EXERCISE TASKS:
a) Decide whether each statement below agrees with the review of the Sarajevo novel. For each, answer yes or no and quote, word for word, the words of the review that settle it.
(i) The reviewer first came to Albinoni's music at a concert in a church in Florence.
(ii) The church where that concert took place was heated.
(iii) The snipers on the hill are able to shoot the cellist from where they hide.
b) Repeat word for word the passage of the review of the Sarajevo novel between "Now that music" and "normalcy in Sarajevo.", inclusive.
c) Carry on the review of the Sarajevo novel from the point where it stops.

Comments by Bob Corbett
December 2012

One character in this novel wonders what is the reality of Sarajevo? Is it the historic beautiful city of its history and renown, or is the “real” Sarajevo this hell of the four years of war, the 10,000 dead and 50,000 wounded. The novel itself seems to answer this question since we follow the very slow changes in several main characters from those who sort of accept this horror of the war as the new reality, but yet do eventually give up that path and return as citizens of the “old” Sarajevo.

I really had no idea what I would be reading about. I was attracted to the novel because I so love the music of Tomaso Albinoni and it is with that music that the novel begins. We read of a discovery of just 4 bars of music found in bombed out Dresden in 1945 which led an Italian musicologist to reconstruct a piece he called Albinoni’s Adagio. The rest of that story plays out in the rediscovery of Albinoni’s music.

My own discovery of Albinoni’s music was some 50 years later when I stumbled upon a tiny church on a bitter cold and snowy night in Florence. I had taken a walk, gotten lost in a residential area and turned a corner to a lit church and people. I went to get information on how to get back to the city center and to get warm. There was going to be a concert. I went to it, but didn’t get warm. The church had no heat. However, it was a concert featuring the music of Tomaso Albinoni and I came away reeling with the joy of that music.

Now that music has led me to this novel of the war in Sarajevo. A main character whom we never meet is supposedly this musician who discovered Albinoni’s music in Dresden and who is himself a citizen of Sarajevo and the principal cellist in the Sarajevo Symphony Orchestra. After a horrible incident in which 22 died in a bomb blast, he resolves to return to war-torn Sarajevo and each day for 22 days, to sit outside and play Albinoni’s Adagio as a symbol of the better things in life and to reflect the old world of normalcy in Sarajevo.

His “statement” is a threat to the enemy of snipers on the hill. However, where he sits, while outside and exposed, is not exposed to the hills where the snipers hide and shoot. They cannot kill him from above, so they will send a top-flight sniper into the city to where he plays. For both sides this event of the cellist’s 22 days of playing is an important statement. Those in power within the city are resolved to protect the cellist if at all possible, and this can only be done by a counter-sniper who can killer the sniper they know will be sent.

This task falls to the unlikely young woman, Arrow. A university student, who was the crack shooter of the rifle team, has been recruited as a sniper and is the best in Sarajevo. She sets herself up in one of the bombed out buildings near the cellist, trying to figure out where the sniper will set up and how she protects the cellist. It’s a chilly and scary game of cat and mouse, and the days are ticking away.

ENTRIES SHOWN:
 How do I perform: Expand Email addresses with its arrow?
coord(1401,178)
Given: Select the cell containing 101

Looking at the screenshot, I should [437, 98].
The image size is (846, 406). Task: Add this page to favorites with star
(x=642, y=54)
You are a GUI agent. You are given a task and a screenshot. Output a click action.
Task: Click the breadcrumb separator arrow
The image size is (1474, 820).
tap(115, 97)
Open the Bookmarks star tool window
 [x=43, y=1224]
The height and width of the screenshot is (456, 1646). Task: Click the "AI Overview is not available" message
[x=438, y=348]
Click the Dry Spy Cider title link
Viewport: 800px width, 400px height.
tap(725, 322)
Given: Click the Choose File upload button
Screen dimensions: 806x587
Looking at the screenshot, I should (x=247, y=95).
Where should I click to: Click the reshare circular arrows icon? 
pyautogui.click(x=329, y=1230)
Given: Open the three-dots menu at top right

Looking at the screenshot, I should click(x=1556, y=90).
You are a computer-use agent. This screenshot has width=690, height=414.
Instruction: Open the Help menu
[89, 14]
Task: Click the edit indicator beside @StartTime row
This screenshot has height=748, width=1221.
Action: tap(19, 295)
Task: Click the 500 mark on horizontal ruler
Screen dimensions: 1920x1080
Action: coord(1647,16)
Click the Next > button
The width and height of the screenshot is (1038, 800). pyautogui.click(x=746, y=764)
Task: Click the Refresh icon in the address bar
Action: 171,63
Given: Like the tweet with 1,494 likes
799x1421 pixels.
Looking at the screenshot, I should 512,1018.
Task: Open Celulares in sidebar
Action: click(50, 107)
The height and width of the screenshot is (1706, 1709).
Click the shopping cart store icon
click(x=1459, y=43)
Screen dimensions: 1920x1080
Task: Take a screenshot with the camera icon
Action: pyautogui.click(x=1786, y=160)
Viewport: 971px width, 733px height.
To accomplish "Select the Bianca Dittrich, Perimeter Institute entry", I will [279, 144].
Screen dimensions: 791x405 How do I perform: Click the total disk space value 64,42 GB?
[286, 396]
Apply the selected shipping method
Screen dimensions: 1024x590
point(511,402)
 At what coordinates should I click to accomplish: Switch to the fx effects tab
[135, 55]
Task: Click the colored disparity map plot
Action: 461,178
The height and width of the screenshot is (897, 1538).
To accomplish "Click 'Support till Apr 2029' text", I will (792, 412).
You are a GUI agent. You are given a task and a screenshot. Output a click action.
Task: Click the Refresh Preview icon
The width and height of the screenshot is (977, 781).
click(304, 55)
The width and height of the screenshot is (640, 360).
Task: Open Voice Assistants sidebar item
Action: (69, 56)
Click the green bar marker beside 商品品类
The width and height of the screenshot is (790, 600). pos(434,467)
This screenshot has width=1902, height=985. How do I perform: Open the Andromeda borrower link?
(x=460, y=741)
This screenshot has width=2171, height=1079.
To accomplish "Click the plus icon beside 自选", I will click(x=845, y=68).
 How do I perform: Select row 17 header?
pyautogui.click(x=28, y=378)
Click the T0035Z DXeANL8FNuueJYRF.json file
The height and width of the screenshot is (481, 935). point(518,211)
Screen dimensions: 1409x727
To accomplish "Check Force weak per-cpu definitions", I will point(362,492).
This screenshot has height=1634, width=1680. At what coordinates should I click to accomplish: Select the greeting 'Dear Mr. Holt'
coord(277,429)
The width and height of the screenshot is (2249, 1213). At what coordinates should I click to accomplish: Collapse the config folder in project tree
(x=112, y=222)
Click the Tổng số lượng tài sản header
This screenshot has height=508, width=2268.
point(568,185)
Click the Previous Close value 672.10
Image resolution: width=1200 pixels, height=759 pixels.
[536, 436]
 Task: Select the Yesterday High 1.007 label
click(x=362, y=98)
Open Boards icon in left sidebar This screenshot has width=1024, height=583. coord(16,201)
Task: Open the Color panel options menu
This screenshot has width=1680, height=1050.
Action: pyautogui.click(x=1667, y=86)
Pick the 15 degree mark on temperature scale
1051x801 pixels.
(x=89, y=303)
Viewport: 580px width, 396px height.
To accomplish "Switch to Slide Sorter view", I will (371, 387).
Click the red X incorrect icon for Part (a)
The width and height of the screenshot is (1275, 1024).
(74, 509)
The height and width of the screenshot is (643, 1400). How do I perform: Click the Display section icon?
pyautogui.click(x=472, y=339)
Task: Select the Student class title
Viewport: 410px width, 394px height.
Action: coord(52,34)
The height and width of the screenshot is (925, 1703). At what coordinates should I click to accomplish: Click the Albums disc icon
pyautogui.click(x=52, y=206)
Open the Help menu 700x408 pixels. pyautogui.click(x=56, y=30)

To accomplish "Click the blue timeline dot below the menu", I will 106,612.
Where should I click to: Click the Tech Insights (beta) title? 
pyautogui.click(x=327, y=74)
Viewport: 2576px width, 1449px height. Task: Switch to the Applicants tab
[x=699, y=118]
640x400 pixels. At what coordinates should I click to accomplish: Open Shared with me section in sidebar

EXERCISE ANSWERS:
a)
(i) Yes: "My own discovery of Albinoni’s music was some 50 years later when I stumbled upon a tiny church on a bitter cold and snowy night in Florence."
(ii) No: "The church had no heat."
(iii) No: "They cannot kill him from above"

b)
Now that music has led me to this novel of the war in Sarajevo. A main character whom we never meet is supposedly this musician who discovered Albinoni’s music in Dresden and who is himself a citizen of Sarajevo and the principal cellist in the Sarajevo Symphony Orchestra. After a horrible incident in which 22 died in a bomb blast, he resolves to return to war-torn Sarajevo and each day for 22 days, to sit outside and play Albinoni’s Adagio as a symbol of the better things in life and to reflect the old world of normalcy in Sarajevo.

c)
Arrow isn’t really “Arrow.” She has assumed that name, presumably since her shooting is like an arrow fired true. She tells us:

“I am Arrow because I hate them. The woman you knew hated nobody.”

There are two other characters of note, Kenan and Dragan. They are fairly ordinary fellows living desperate lives in the city. They don’t figure into the main drama of the protection of the cellist, but seem to play the role in the novel of examples of how ordinary people are living and surviving in the war-ravaged city. I understand the usefulness of that information and I was happy for it. But I don’t think the manner of their position was well-treated by the author. The novel rotates from Kenan to Dragan to Arrow and round and round, as though they each play a commensurate role.

But Arrow and the cellist, who never “speaks” in the novel, but only plays, are the main story line. Kenan and Dragan are side-bar information, useful, but not central. Yet the structure of the novel gives them the appearance of a more important role than they really play.

Kenan does have a small moment in the drama. One day when the cellist is playing a man is shot in the area near to where he is playing. A TV cameraman wants to get this shot and is quickly setting up his equipment, but Kenan, risking his life, rushes into the open to pull this dead man away from the cameraman and protect, in his small way, the people from becoming just more of a “juicy” news story.

However, little by little all three of these main characters, Kenan, Dragan and Arrow are changed. The war has worn them down. They had, little by little, internalized the horror, the defeatism, the agony and despair of the war. But, in significant measure because of the heroism of the cellist, they regain their decent humanity and each in his or her way displays the humanness and decency they had before the war. The cellist succeeds without even knowing it.

The author never tells us anything at all about who the residents are and who the enemy is. A much understated story suggests that he wants the message to apply to much more than just this particular war he uses as his setting.

They are in such sharp contrast to Colonel Edin Karaman, Arrow’s “boss” at the end of the novel. He doesn’t have any of that humanity which the other three demonstrate. He is filled with hatred and has a very simple view of the situation:

“Some in this city like to think that this war is more complicated than it really is. In case you are one of these people I will tell you the reality of Sarajevo. There is us, and there is them. Everyone, and I mean everyone, falls into one of these two groups. I hope you know where you stand.”

Another soldier shares that view and tells her: “There are two sides to this war, Arrow. Ours and theirs. There is no in-between.”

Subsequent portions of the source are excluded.